Propulsé à la tête du parti fin novembre, Christophe Castaner douche très vite les ambitions impérialistes de ses amis : faute d'un vivier d'élus, impossible pour LREM de présenter des candidats crédibles dans toutes les communes de France. Quand bien même les «projets citoyens» lancés par le mouvement feraient émerger quelques profils intéressants, le compte n'y sera pas, estime-t-il. «Les municipales sont les élections qui se rapprochent le plus de la présidentielle, de part le mode de scrutin et l'importance de l'équation personnelle, explique un proche du chef de l'Etat. Le problème pour nous, c'est qu'on part de presque rien et qu'on n'a pas 36 000 Emmanuel Macron à disposition…» Et la volonté de «dégagisme» qui a servi le parti macronien aux législatives pourrait bien s'être dissipée aux municipales dans deux ans…
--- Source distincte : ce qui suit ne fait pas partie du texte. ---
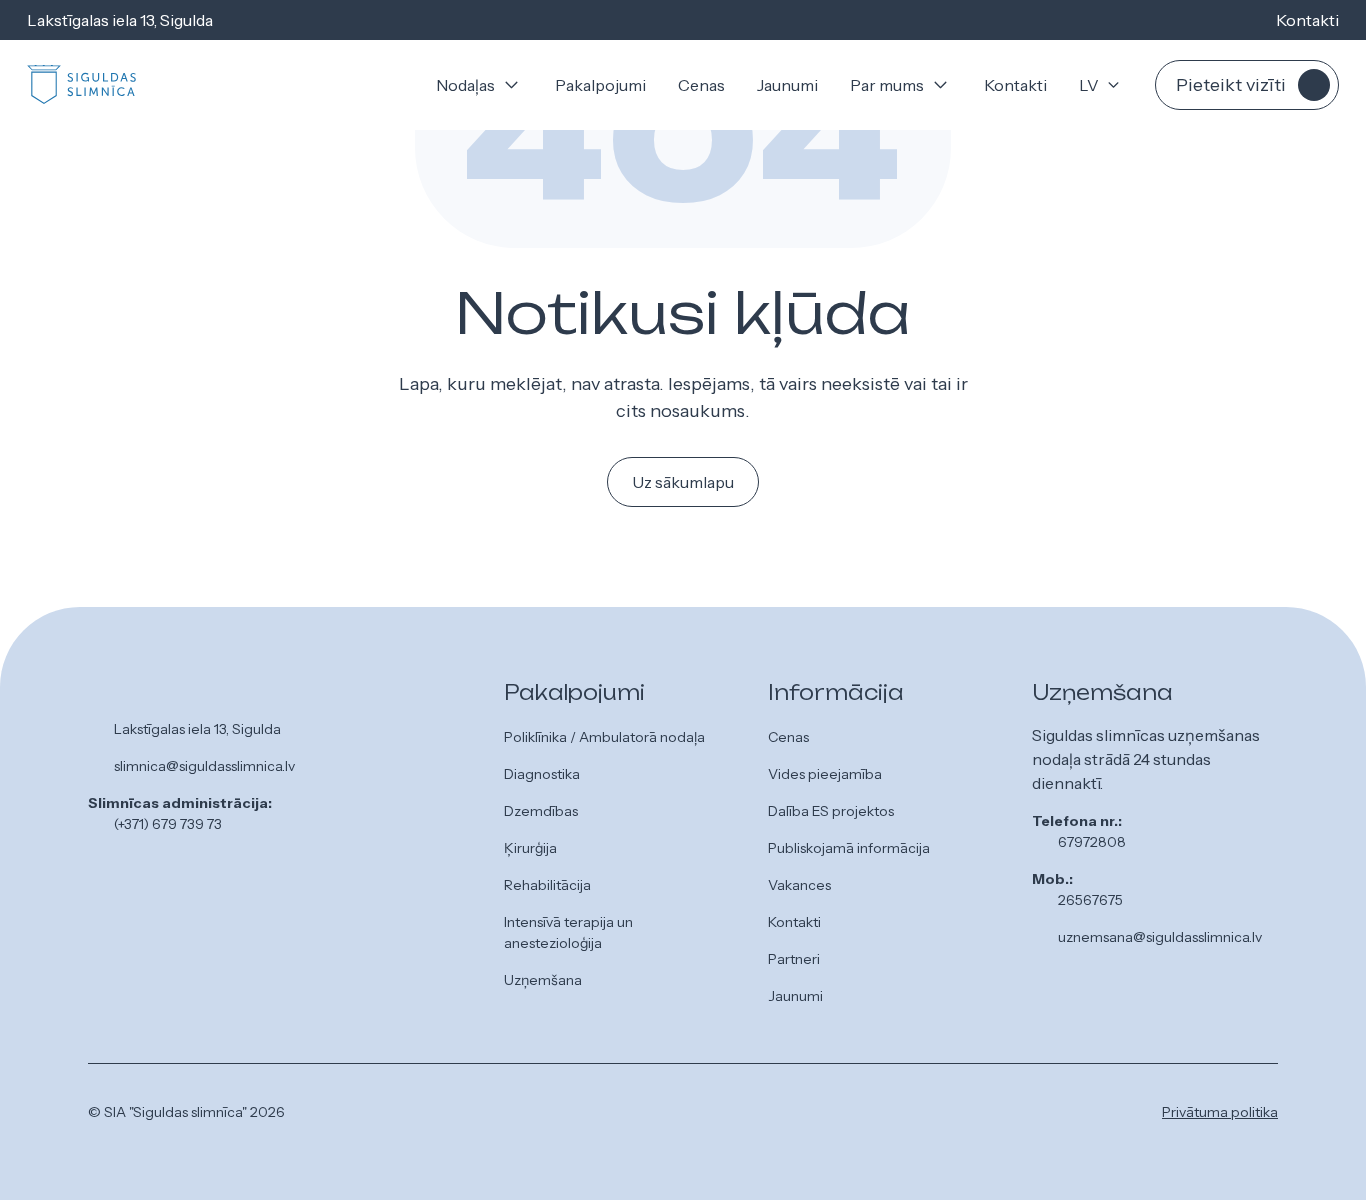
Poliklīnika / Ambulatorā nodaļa (604, 737)
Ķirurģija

Au QG du parti macronien, l'idée de favoriser les «partenariats» avec des équipes municipales en place, pour peu qu'elles soient macron-compatibles, s'impose. Pour cartographier ces possibles mano a mano LREM installe ses capteurs sur le terrain. Début février, un «comité politique» réunissant le référent du parti et les élus macroniens a vu le jour dans chaque département. «Cela devrait nous permettre de mieux nous coordonner, précise Laurent Naime, référent de l'Indre. Une grande partie des maires du département est sans étiquette et il s'agit de voir, commune par commune, qui a envie de travailler avec nous.» En contact régulier avec les élus de leur circonscription, les parlementaires sont aux premières loges pour sentir le vent. Le député du Maine-et-Loire Matthieu Orphelin surveille par exemple de près l'état d'esprit du maire d'Angers, Christophe Béchu, qui a rompu les amarres avec Les Républicains. «Il est en transition vers nous, même si cela ne va pas assez vite à mon goût…», sourit Orphelin.
Son collègue des Deux-Sèvres Guillaume Chiche soigne ses contacts avec les élus de Niort. «Le maire, Jérôme Baloge [Parti radical], pourrait bien se tourner vers nous pour les municipales, estime-t-il. Il est bienveillant vis-à-vis de LREM.» A en croire Chiche, le passage d'élus socialistes vers LREM n'est pas non plus terminé : «On se fait draguer.» Parfois, le «retour terrain» oblige à s'interroger sur les fidélités qui semblaient acquises. Comme à Nevers, dans la Nièvre, où le maire, Denis Thuriot (sans étiquette), avait proclamé son soutien à Macron durant la campagne présidentielle et dont la première adjointe est référente du parti. «Le problème, c'est qu'elle ne fait rien et qu'il a fait battre nos candidats aux sénatoriales», s'inquiète un membre du bureau exécutif.
Batailles frontales
Pour l'heure, les macronistes laissent venir. Bien décidés à ne pas déroger à cette «méthode» qui jusque-là a fait leur succès :«Notre stratégie pour les municipales, c'est construire un projet intelligent en concertation avec les habitants, martèle Pierre Karleskind, référent LREM pour le Finistère. La marque de fabrique d'En marche, c'est qu'on part du terrain, qu'on interroge les gens pour savoir ce qu'ils veulent. La méthode sera la même pour les municipales.»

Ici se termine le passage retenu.